How do I feel? Before this I never give a damn about it,
but today I feel sad and worried when I heard about it.
It's like "Ck, this is bad. Worst case ever."
I'm sure there are some people out there who share my feeling at the moment.
I'm starting to question my plan.
Maybe I should reconsider it again or even cancel it.
Suddenly I feel not safe.
I need peace of mind, but seems like peace is a very luxury thing nowadays.
And since next year and the years to come look even blur than before,
I don't have the courage to make a big plan.
There's nothing much to do, it's not like I can change it.
All that I want now is spending time as much as I can
with people close to me and with all the things I love.
Creating peace in my own personal space while praying
that the peace out there will stay in this planet.
At least good things happened yesterday 。^ ^。
Finally I could talk to my 'daughter', been a long time
since I could talk to her. Need inspiration from her, she is the only
one who can cope with my weirdness and she has this vast fantasy in her brain,
something I lack of. Miss her so bad and miss her bedtime story also.

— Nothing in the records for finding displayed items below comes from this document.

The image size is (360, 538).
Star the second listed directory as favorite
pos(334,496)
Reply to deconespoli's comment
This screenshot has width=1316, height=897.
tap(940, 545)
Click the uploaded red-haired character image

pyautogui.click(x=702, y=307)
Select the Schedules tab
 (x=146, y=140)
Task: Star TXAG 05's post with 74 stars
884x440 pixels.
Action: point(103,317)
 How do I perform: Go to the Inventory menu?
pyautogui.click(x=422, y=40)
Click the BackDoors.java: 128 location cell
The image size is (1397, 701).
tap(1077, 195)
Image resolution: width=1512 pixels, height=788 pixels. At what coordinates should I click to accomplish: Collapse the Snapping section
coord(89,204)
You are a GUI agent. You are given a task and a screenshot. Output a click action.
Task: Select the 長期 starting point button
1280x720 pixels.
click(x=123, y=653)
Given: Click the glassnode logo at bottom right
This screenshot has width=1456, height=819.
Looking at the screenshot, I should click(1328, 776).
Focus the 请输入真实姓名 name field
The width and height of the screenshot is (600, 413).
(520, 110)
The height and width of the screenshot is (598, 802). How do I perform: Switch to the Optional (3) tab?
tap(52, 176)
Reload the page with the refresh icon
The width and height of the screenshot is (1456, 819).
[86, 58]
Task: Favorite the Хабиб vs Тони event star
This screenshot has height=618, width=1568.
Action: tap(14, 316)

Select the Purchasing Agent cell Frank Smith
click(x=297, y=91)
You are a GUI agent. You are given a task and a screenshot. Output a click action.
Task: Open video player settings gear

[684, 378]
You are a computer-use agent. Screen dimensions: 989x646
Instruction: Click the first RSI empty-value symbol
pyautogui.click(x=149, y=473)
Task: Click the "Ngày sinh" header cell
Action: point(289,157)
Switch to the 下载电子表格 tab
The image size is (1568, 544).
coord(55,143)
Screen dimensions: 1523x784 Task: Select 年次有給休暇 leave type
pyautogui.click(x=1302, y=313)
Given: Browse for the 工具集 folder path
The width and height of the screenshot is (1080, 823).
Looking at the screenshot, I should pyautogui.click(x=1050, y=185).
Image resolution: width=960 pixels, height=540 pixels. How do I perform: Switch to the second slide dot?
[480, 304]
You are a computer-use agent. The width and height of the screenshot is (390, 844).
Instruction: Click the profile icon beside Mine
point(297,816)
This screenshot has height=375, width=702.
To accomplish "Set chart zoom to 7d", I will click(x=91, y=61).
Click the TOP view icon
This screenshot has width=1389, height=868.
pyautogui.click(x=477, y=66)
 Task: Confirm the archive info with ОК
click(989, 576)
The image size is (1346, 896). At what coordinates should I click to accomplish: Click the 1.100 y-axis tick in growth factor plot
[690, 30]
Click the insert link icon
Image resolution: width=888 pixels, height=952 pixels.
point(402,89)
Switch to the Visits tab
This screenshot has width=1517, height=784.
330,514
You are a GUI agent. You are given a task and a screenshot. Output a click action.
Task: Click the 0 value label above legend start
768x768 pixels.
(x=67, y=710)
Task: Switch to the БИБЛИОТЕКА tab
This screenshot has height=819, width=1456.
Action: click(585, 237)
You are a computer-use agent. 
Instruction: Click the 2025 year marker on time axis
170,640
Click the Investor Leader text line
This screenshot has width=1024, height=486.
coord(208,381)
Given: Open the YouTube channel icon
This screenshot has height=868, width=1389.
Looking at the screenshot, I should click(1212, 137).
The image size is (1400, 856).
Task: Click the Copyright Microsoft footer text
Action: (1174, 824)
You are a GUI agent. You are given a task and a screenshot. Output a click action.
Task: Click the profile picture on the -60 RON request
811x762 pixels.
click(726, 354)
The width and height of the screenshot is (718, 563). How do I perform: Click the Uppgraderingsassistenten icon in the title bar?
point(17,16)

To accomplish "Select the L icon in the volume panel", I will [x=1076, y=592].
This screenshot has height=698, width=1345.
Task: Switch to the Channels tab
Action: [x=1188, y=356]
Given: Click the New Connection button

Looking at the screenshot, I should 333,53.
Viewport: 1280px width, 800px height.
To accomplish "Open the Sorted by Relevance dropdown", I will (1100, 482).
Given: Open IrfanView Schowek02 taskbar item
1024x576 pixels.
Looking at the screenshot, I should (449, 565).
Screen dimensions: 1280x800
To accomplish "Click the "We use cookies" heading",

I also talked to a friend, another person who understand my weird way of thinking.
Even thought she just can't understand why I like all the things I like,
because to her, it is too complicated -- she likes simplicity.
If my daughter is a dreamy person then this friend of mine is more a realist.
But still she is one of some people who I could talk freely and
exchange idea about all the weird things.
And they are people who I can get a nice feedback for any project am in.
Need more people like them,I like sharing ideas and interest, but sometime
I'm just too timid to make more. Silly me.
Should always Thank God for every single good thing that happened in my life.